The adult human brain is an amazing organ that forms the primary part of the central nervous system along with the spinal cord and nerves that run throughout our body. Apart from controlling all functions of our body, the brain also interprets information from the outside world through the five senses, often all at one time.
As the most complex organ, the brain is made up of more than 100 billion neurons that communicate in trillions of connections called ‘synapses’. Although it is ~2% of our total body weight, the brain surprisingly consumes more than 20% of total metabolic energy. This energy consumption is mostly associated with those regions of the brain where high neuronal activities can be observed. Until recently, it was thought that the brain uses the bulk of the energy to fuel electrical impulses, which neurons employ to communicate with one another. It turns out, though, that this is only a part of the entire story. Dr. Ravi Muddashetty and his group in the DBT-funded, multi-institutional Centre for Neurodevelopmental Synaptopathies (CNS) at inStem has been working to explore the exact nature of the cellular and molecular processes underpinning the metabolic energy supply to the brain. Their recent work (which will be published in the journal of EMBO reports, June 2020) has shown that the brain activity requires synthesis of new proteins, which utilizes a significant proportion of the cellular energy in the form of ATP (energy currency). Ravi says, “When it comes to energy consumption, while the rest of the body is Maruti 800, our brain is like a Ferrari.”
A neuron or a nerve cell is the basic building block of the nervous system. These are electrically excitable cells that function to process and transmit information throughout the body. For neurons to communicate, they need to transmit information both within the neuron and from one neuron to the next. This process uses both electrical signals as well as chemical messengers. Each neuron makes connections with thousands of other neurons and forms the ‘neuronal network’. Synapses are the sites of connection through which neurons ‘talk to each other’. This ‘conversation’ between the neurons is solely responsible for learning, memory and various other tasks that the brain performs. The signalling at the synapse is mediated by chemical messengers called neurotransmitters. First, the electrical signal is converted to a chemical signal when it reaches the synapse. It is then conveyed to the next neuron through neurotransmitters which bind to their respective receptors. This is the primary mode of communication within the brain.
The latest work from Ravi’s group affirms that the interpretation of such incoming signals requires the synthesis of large number of proteins. Further, their work demonstrates the synthesis of new proteins to be a major source of energy drain at the synapses, which partly explains the high energy demand by the brain. “Newly synthesized proteins at the synapse play a crucial role in generating the response for neuronal activity which further determines whether the response for a certain stimulus should be amplified or reduced. This, in turn, defines whether the second neuron should fire and to what extent,” says Ravi.

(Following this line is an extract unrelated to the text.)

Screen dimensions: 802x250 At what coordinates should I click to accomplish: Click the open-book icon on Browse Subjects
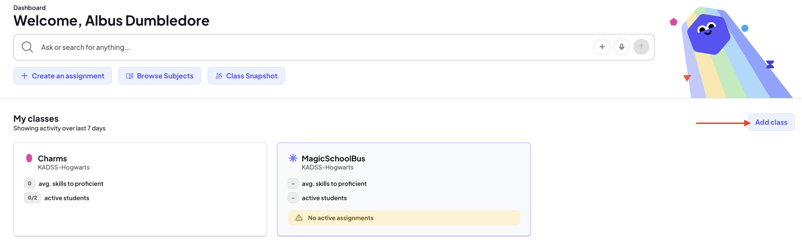tap(130, 76)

Glutamate is one of the major neurotransmitters in the vertebrate brain. When glutamate reaches the second neuron at the synapse, the response it generates depends on the kind of receptor it binds with. There are two major class of glutamate receptors, namely NMDAR and mGluR, which are important in this context. In the current research, the authors found that these receptors have distinct kinetics by which they regulate the synthesis of new proteins, thus influencing the energy level accordingly within the nerve cells. ‘’This information may help us to better understand the mechanisms of synaptic plasticity that these receptors bring in”, adds Sudhriti Ghosh Dastidar, a doctoral student and first author on the publication.
Protein synthesis is an energy-demanding process and there is a strict control on protein synthesis in most of the cells of our body, linking it directly to the energy availability in the form of ATP. A protein molecule named AMP-activated protein kinase (AMPK) is an important control mechanism and blocks protein synthesis upon energy depletion. In the brain, however, the usual function of AMPK is changed such that it behaves faithfully to neuronal signalling. To allow protein synthesis, neuronal activity keeps AMPK silent even when energy levels drop. These observations help in explaining why the brain needs so much energy, in general.
“Understanding protein synthesis regulation is the light we require to illuminate the molecular mechanisms of memory”, says Ravi. Identifying the crucial link between activity-induced protein synthesis and energy metabolism in neurons is, thus, an important outcome of this research work. This may prove to be crucial in understanding the pathophysiology of various neurodevelopmental and neurodegenerative diseases such as Autism, Alzheimer’s disease and Parkinson’s disease in the future.